Mendels joined the SDAP leadership in 1905. Ideologically affiliated with the revolutionary left-wing of the SDAP, when the party expelled the editors of the newspaper De Tribune in 1909 Mendels left the party in March to join the newly formed Social Democratic Party (SDP) as a member of its leadership but left a few months over conflicts over the SDP's perceived authoritarian leadership.

In 1913, Mendels was elected from the Schoterland district to the House of Representatives. In 1914, Mendels caused controversy by proposing legislation allowing judges to prevent the eviction of tenants unable to pay their rent.
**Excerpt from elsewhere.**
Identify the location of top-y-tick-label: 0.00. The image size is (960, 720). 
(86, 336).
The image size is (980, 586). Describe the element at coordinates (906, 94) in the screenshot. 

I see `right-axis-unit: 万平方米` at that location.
He was also active on colonial issues, supporting an end to Dutch oppression of the inhabitants of the Dutch East Indies and the establishment of state sugar cooperatives in the region.

He was reelected in the 1917 Dutch general election, but quit the House of Representatives the next year and became a member of the Senate in 1919. He was a member of the Senate until 1937, and served as the SDAP's parliamentary leader in the Senate for the last two years of his term.
== Later life ==

During the German occupation, the Mendels family was first forced to move to the Transvaalbuurt neighbourhood in Amsterdam and because Maup Mendels could not go into hiding due to deafness the family was then deported to Westerbork transit camp. Mendels and his wife were forced to leave their daughter Judica behind, and were sent to Theresienstadt concentration camp, where Maup Mendels died on 3 June 1944. Both his wife and his daughter survived the Holocaust.